15) Al, if Paco had been a more traditional flamenco player, would you have sought him out?
Di Meola: I'm not sure. I did know that his technique was a lot better than most.

Fragment 4

16) Are there limitations to the group?
de Lucia: We are playing all this time to see if, maybe on one day out of a month, we can play completely free. The limitation is how much you have to work to get that one moment of really being happy.
McLaughlin: What are the limitations? Your own inability, your own incapacity, your own lack of inspiration-as Paco says, you work, you fight against these limitations in the hope that you have one night where you fly like an eagle. And when that happens, it makes everything worthwhile. That moment of feedom is the happiest thing in the world, the most satisfying, the most of everything you can think of.
Di Meola: You work all your life to get that moment
McLaughlin: Worldwide, there are so many factors involved. You feel tired, or the moon is in Venus or somewhere-who knows? I don't know, but I think that there must be a million factors that we're not aware of. There's the problem of totally forgetting all your knowledge and experience, so that you play totally spontaneously. The most difficult thing to do is to forget everything you know, and that's what's necessary for those nights. The muse will come when she wants. If you're there, and you can share it, that's the most beautiful thing.

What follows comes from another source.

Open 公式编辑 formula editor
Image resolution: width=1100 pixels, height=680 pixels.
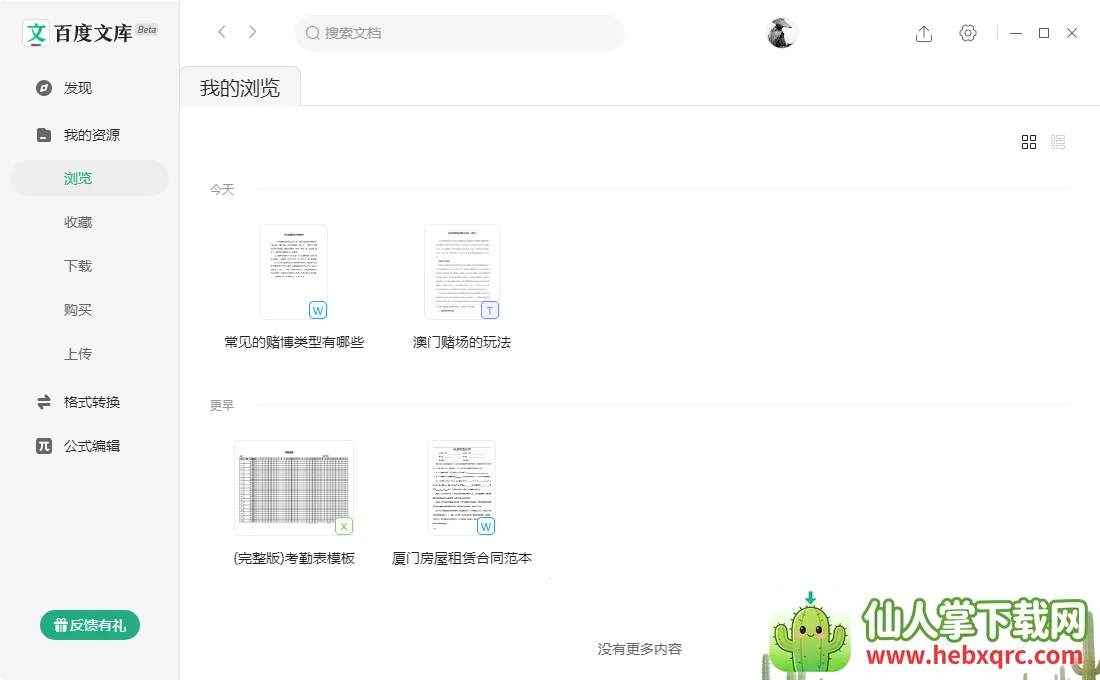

17) Would you consider that state to be the essence of true improvisation?
McLaughlin: To really improvise, to say something that you feel at the moment, is the most difficult thing in the world. If you play what you know, then it's not real. To truly improvise requires you to not know anything, in a sense. It's a very difficult and obtuse point. You want to have your knowledge available to you, but the most beautiful thing is to play something for the first time in your life. In this state of mind you see everything before you, every possibility, and you feel that you have the ability to move down any avenue you wish. All avenues suddenly open to you. Music opens the avenues, places you've never ever been. That can happen in your imagination, but when It occurs in music it's wonderful, because it happens not only inside, but outside at the same moment. When it happens for any one of the three, we all know, and that's the most beautiful thing. It's exciting. All of a sudden-listen to Al! Listen to him. He's there! It's magic.
Di Meola: If the first solo-whoever takes it-is fantastic, you feel a little bit of that pressure to really play well, and you usually do. It raises you up a bit to think-whoa, I've got to top that?
McLaughlin: The three of us play for each other. The audience is important, but secondary. Most important to me is that I want to give something to these two men. The last thing I want is for them to get bored. Life can be very hard, right? Full of all kinds of anguish that we all go through. But we can give something to make life happy, something beautiful. That makes everything right.
Di Meola: And when it goes right, you feel like you can do anything. You start playing things you've never played before, and it seems like you have no limitations.
de Lucia: You feel like you know all there is to know.